### Document text ###
The world is catching on to how effective hypnotherapy can be for treating an astounding range of medical and mental health conditions.

Hypnosis and hypnotherapy are now recognized as valuable tools in the medical field, expanding previous ideas about whole-patient care. Hypnotherapy is being used to help the patient orient toward healing, and create a positive outlook and intention. Hospitals and medical centers all over the country now have integrative medicine clinics, such as Stanford Health Care in California, Mount Sinai Beth Israel in New York, and Mercy Hospitals in Missouri. Many include hypnosis in their comprehensive programs for pain management (like Swedish Medical Center), surgical care, and cancer treatment. Additionally, many medical schools now include courses on medical hypnosis.

You are probably already familiar with the use of hypnosis and hypnotherapy for weight loss and smoking cessation. But Hypnobirthing has grown in popularity since the early 1990s, helping women achieve a comfortable, natural childbirth experience without medications or surgery.

Even the U.S. Veterans Administration now includes an integrative health model in many of their hospitals, such as this one in Salt Lake City. Hypnotherapy is being used to help with pain control and symptoms of PTSD.

Hypnotherapy in the Media

Even the mainstream media has caught on to the fact that hypnosis is a valuable healing technique. Many people are learning about the benefits of hypnotherapy through television doctors, on shows such as the Dr. Oz Show, The Doctors, and Dr. Phil.

Each of these shows has featured hypnotherapists, primarily to demonstrate the benefits of hypnosis for weight loss (it is TV, after all), but also to show its effectiveness in treating addictions, phobias, sleep disorders, and anxiety.
### Excerpted records ###
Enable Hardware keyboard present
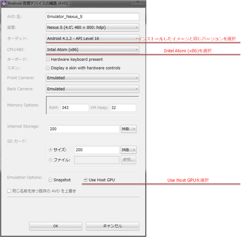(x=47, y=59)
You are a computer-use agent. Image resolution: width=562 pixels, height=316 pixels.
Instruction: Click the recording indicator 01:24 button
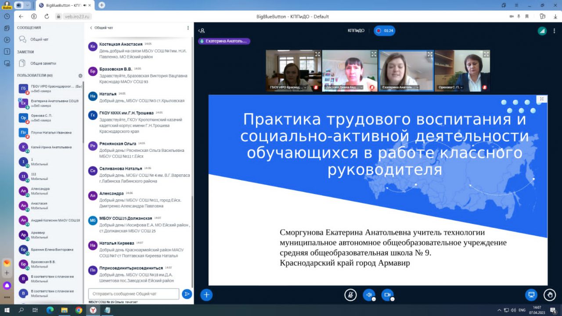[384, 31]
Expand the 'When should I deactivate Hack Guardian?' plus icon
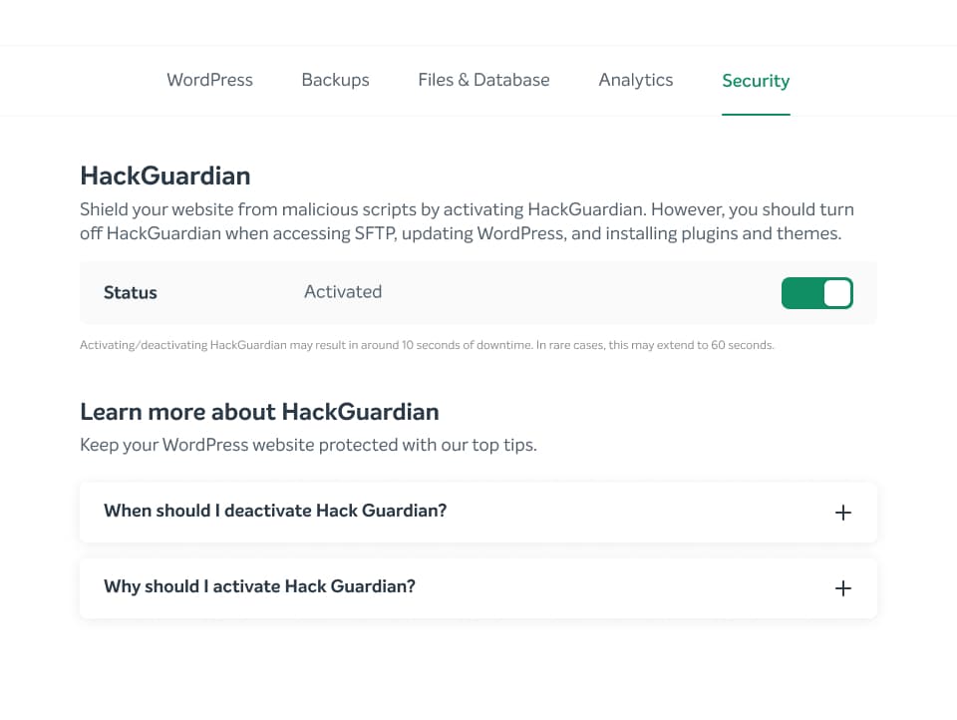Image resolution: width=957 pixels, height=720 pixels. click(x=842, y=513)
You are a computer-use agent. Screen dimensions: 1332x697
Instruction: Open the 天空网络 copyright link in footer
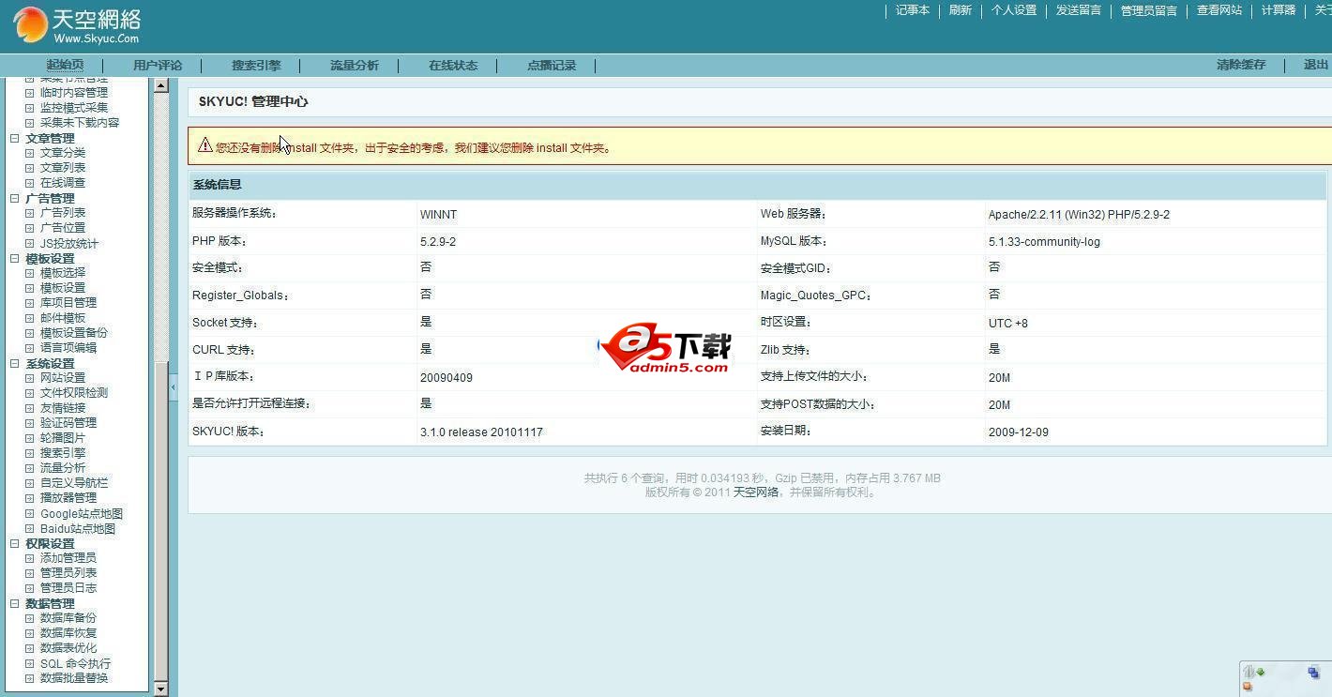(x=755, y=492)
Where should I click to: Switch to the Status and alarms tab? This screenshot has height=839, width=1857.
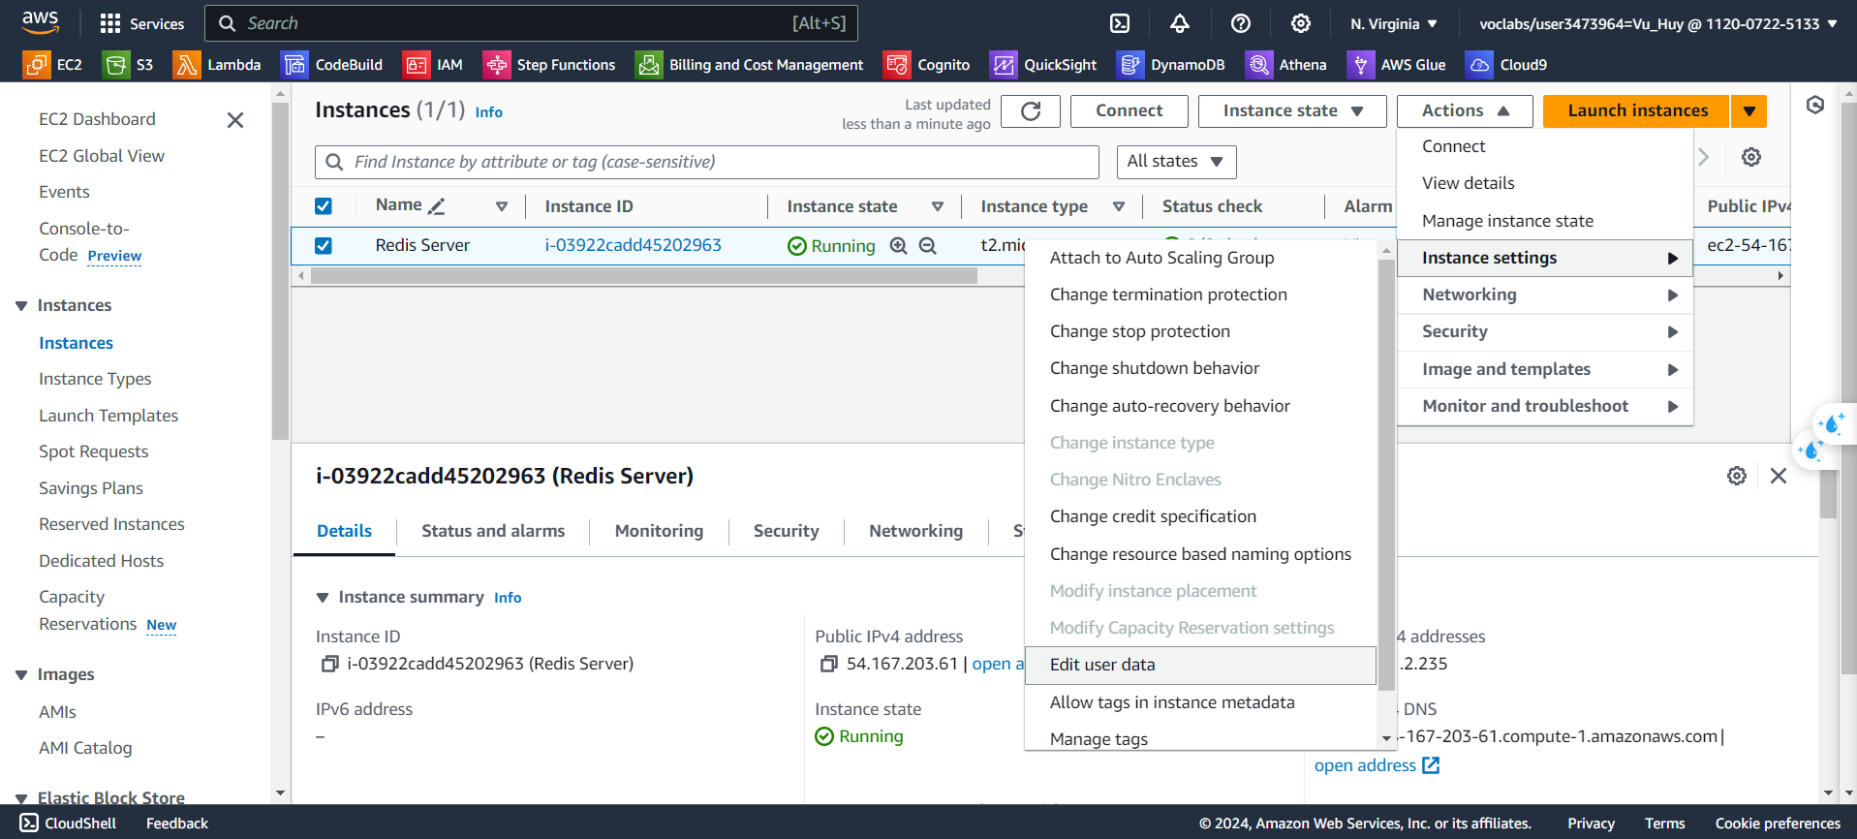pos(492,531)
###
§ Required actions
a. Answer these questions using the hypnotherapy text:
(i) Since when has Hypnobirthing grown in popularity?
(ii) What is hypnotherapy used for in the integrative health model of the U.S. Veterans Administration hospitals?
(iii) Which three television shows are named?
b. Print everything in the hypnotherapy text from "Hypnotherapy in the" down to "and Dr. Phil.".

§ Solutions for each task
a.
(i) Since the early 1990s.
(ii) Pain control and symptoms of PTSD.
(iii) The Dr. Oz Show, The Doctors, and Dr. Phil.

b.
Hypnotherapy in the Media

Even the mainstream media has caught on to the fact that hypnosis is a valuable healing technique. Many people are learning about the benefits of hypnotherapy through television doctors, on shows such as the Dr. Oz Show, The Doctors, and Dr. Phil.